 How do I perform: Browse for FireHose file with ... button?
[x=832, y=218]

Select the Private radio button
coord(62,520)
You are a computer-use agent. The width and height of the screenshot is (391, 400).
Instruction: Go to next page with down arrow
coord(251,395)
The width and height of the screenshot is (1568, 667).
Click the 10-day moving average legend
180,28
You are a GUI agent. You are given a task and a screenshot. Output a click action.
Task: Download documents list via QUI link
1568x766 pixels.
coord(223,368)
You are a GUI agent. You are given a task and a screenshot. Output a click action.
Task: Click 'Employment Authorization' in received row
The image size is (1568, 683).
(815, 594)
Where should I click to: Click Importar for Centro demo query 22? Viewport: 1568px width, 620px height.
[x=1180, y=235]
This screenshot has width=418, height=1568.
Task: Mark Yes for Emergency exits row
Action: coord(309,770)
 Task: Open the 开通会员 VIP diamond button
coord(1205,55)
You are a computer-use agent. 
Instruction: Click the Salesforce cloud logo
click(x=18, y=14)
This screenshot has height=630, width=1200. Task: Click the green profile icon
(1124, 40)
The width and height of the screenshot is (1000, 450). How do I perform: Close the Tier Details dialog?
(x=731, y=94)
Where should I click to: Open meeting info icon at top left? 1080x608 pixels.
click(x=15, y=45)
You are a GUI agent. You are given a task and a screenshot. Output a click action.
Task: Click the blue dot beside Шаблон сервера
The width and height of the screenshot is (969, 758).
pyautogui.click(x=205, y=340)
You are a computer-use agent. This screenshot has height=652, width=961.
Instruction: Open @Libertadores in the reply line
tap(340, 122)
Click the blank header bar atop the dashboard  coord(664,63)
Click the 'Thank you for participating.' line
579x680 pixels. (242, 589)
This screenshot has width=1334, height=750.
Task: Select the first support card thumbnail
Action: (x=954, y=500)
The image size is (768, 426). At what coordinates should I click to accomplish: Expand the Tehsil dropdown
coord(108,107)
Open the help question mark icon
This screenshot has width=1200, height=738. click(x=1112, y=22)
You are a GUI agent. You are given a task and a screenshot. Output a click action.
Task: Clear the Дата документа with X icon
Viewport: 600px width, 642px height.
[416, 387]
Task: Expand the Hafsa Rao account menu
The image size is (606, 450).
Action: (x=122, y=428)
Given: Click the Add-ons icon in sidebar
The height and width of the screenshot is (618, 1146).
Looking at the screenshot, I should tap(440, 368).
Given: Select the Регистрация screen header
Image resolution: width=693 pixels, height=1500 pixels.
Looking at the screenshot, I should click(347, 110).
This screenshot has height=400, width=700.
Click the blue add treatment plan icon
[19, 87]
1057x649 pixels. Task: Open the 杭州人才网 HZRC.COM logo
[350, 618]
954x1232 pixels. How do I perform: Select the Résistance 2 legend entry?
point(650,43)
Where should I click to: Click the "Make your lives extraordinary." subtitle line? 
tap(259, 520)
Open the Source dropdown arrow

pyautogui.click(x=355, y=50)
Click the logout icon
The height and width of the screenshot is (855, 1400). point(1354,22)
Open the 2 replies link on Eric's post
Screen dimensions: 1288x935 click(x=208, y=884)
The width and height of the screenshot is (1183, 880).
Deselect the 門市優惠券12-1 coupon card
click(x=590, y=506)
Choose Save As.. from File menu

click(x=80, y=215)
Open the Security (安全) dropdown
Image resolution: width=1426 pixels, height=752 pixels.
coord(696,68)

━━━━━━

# What is being asked:
The listing is to be retyped in full, exactly as shown.

# Exercise answer:
 How do I perform: Browse for FireHose file with ... button?
[x=832, y=218]

Select the Private radio button
coord(62,520)
You are a computer-use agent. The width and height of the screenshot is (391, 400).
Instruction: Go to next page with down arrow
coord(251,395)
The width and height of the screenshot is (1568, 667).
Click the 10-day moving average legend
180,28
You are a GUI agent. You are given a task and a screenshot. Output a click action.
Task: Download documents list via QUI link
1568x766 pixels.
coord(223,368)
You are a GUI agent. You are given a task and a screenshot. Output a click action.
Task: Click 'Employment Authorization' in received row
The image size is (1568, 683).
(815, 594)
Where should I click to: Click Importar for Centro demo query 22? Viewport: 1568px width, 620px height.
[x=1180, y=235]
This screenshot has width=418, height=1568.
Task: Mark Yes for Emergency exits row
Action: coord(309,770)
 Task: Open the 开通会员 VIP diamond button
coord(1205,55)
You are a computer-use agent. 
Instruction: Click the Salesforce cloud logo
click(x=18, y=14)
This screenshot has height=630, width=1200. Task: Click the green profile icon
(1124, 40)
The width and height of the screenshot is (1000, 450). How do I perform: Close the Tier Details dialog?
(x=731, y=94)
Where should I click to: Open meeting info icon at top left? 1080x608 pixels.
click(x=15, y=45)
You are a GUI agent. You are given a task and a screenshot. Output a click action.
Task: Click the blue dot beside Шаблон сервера
The width and height of the screenshot is (969, 758).
pyautogui.click(x=205, y=340)
You are a computer-use agent. This screenshot has height=652, width=961.
Instruction: Open @Libertadores in the reply line
tap(340, 122)
Click the blank header bar atop the dashboard  coord(664,63)
Click the 'Thank you for participating.' line
579x680 pixels. (242, 589)
This screenshot has width=1334, height=750.
Task: Select the first support card thumbnail
Action: (x=954, y=500)
The image size is (768, 426). At what coordinates should I click to accomplish: Expand the Tehsil dropdown
coord(108,107)
Open the help question mark icon
This screenshot has width=1200, height=738. click(x=1112, y=22)
You are a GUI agent. You are given a task and a screenshot. Output a click action.
Task: Clear the Дата документа with X icon
Viewport: 600px width, 642px height.
[416, 387]
Task: Expand the Hafsa Rao account menu
The image size is (606, 450).
Action: (x=122, y=428)
Given: Click the Add-ons icon in sidebar
The height and width of the screenshot is (618, 1146).
Looking at the screenshot, I should tap(440, 368).
Given: Select the Регистрация screen header
Image resolution: width=693 pixels, height=1500 pixels.
Looking at the screenshot, I should click(347, 110).
This screenshot has height=400, width=700.
Click the blue add treatment plan icon
[19, 87]
1057x649 pixels. Task: Open the 杭州人才网 HZRC.COM logo
[350, 618]
954x1232 pixels. How do I perform: Select the Résistance 2 legend entry?
point(650,43)
Where should I click to: Click the "Make your lives extraordinary." subtitle line? 
tap(259, 520)
Open the Source dropdown arrow

pyautogui.click(x=355, y=50)
Click the logout icon
The height and width of the screenshot is (855, 1400). point(1354,22)
Open the 2 replies link on Eric's post
Screen dimensions: 1288x935 click(x=208, y=884)
The width and height of the screenshot is (1183, 880).
Deselect the 門市優惠券12-1 coupon card
click(x=590, y=506)
Choose Save As.. from File menu

click(x=80, y=215)
Open the Security (安全) dropdown
Image resolution: width=1426 pixels, height=752 pixels.
coord(696,68)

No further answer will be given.